Nous vous invitons ce mois-ci en Pologne, où l’autorité de la concurrence annonce un durcissement certain de ses sanctions, durcissement qui devrait impacter notamment les filiales de groupes étrangers.
La Pologne transpose actuellement la directive ECN+, qui vise à harmoniser les pouvoirs des autorités nationales de la concurrence dans l'UE. Le délai de transposition étant déjà dépassé, la révision devrait être adoptée prochainement. La législation renforcera considérablement les pouvoirs de sanction de l'autorité polonaise de la concurrence (« UOKiK »). Dans le même temps, l'UOKiK a également adopté de nouvelles lignes directrices en matière d'amendes, qui étendent encore davantage ce pouvoir de sanction.
En vertu du droit communautaire, la responsabilité d'une société mère pour une infraction au droit de la concurrence commise par sa filiale n'est pas un concept nouveau. En Pologne, cependant, c'est un vrai changement. Actuellement, l'UOKiK ne peut infliger d'amende qu'à l'entreprise directement impliquée dans une infraction à la législation antitrust. Après la réforme, les sociétés mères seront responsables des infractions commises par leurs filiales si elles ont eu une « influence décisive » sur celles-ci. L’influence décisive existe si la filiale « suit généralement » les instructions de sa société mère, ce qui sera présumé si la société mère contrôle « la totalité ou la quasi-totalité » des actions de la filiale. Il est important de noter que la notion d'influence décisive n'exige pas que la société mère soit impliquée dans l'acte répréhensible.

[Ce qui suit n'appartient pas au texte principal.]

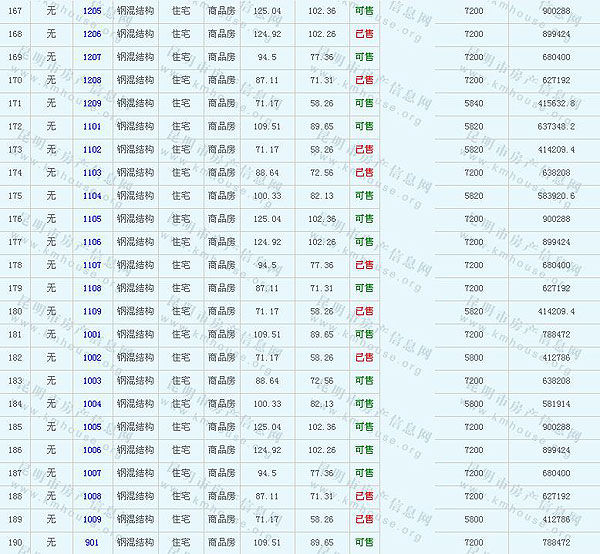Open room 1106 link
600x554 pixels.
tap(92, 242)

La principale conséquence est que l'UOKiK tiendra compte du chiffre d'affaires du groupe de sociétés lors du calcul des amendes. Ainsi, l'amende maximale sera désormais de 10% du chiffre d'affaires annuel du groupe et non plus de 10% du chiffre d'affaires de la filiale polonaise. Pour les groupes multinationaux, cela va changer la donne.

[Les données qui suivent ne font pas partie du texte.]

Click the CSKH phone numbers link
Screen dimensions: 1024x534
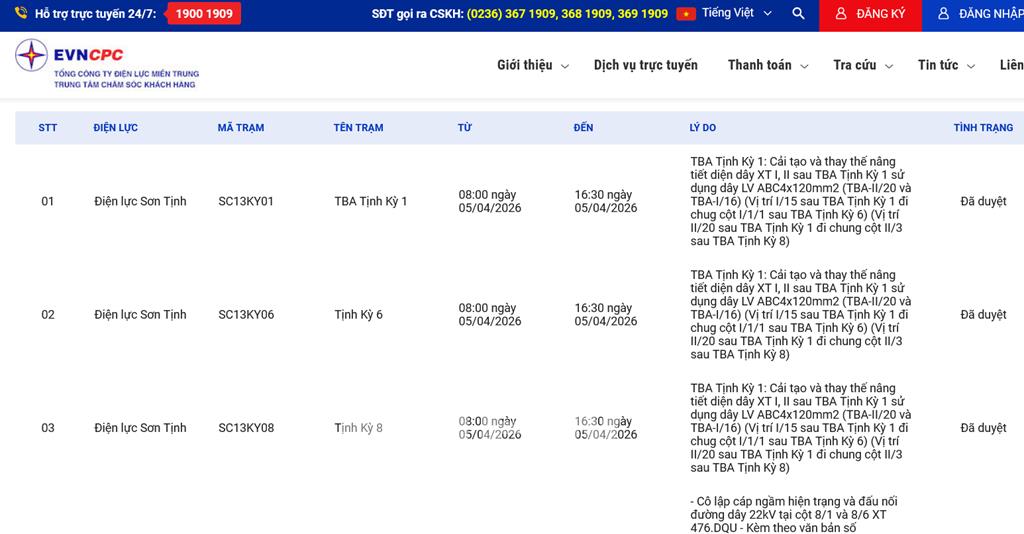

Un autre changement important concerne la responsabilité des associations professionnelles et de leurs membres. Aujourd'hui, l'amende infligée à une association professionnelle ne peut dépasser 10% du chiffre d'affaires annuel de cette association. Après la modification, le plafond sera de 10% de la somme des chiffres d'affaires annuels des membres de l'association professionnelle actifs sur le marché concerné. En outre, si l'association professionnelle ne peut pas payer, les membres qui avaient leurs représentants dans les organes de l'association peuvent être tenus de payer à sa place.
Et comme si cela n’était pas suffisant, l'UOKiK a récemment mis à jour ses directives en matière d'amendes, augmentant encore son pouvoir de sanction.
Tout d'abord, l'UOKiK a étendu la catégorie des « infractions très graves ». L'amende de base de 1% à 3% du chiffre d'affaires annuel d'une entreprise s'appliquera désormais à tous les accords anticoncurrentiels entre concurrents, et non plus seulement aux plus graves.
Deuxièmement, l'UOKiK a modifié la manière dont elle tient compte de la durée de l'infraction. Elle multipliera désormais l'amende de base par le nombre d'années pendant lesquelles l'infraction a duré, et ce indépendamment du point de savoir si la durée de l'infraction a eu un impact sur les effets de l’infraction. Ceci aura un effet important sur le montant de l’amende. Par exemple, dans sa dernière affaire de prix imposés, l'UOKiK a augmenté l'amende de base de 160% parce que la pratique a duré 8 ans. Selon les nouvelles lignes directrices, cette amende de base serait augmentée de 800% (sous réserve uniquement du plafond global de 10% du chiffre d'affaires).
Troisièmement, l'UOKiK pourra désormais augmenter extraordinairement l'amende si celle déterminée dans le cadre des lignes directrices est « trop faible pour atteindre ses objectifs ». Il est intéressant de noter que ce pouvoir est entièrement arbitraire et n'est soumis à aucun plafond (autre que le plafond de 10% du chiffre d'affaires).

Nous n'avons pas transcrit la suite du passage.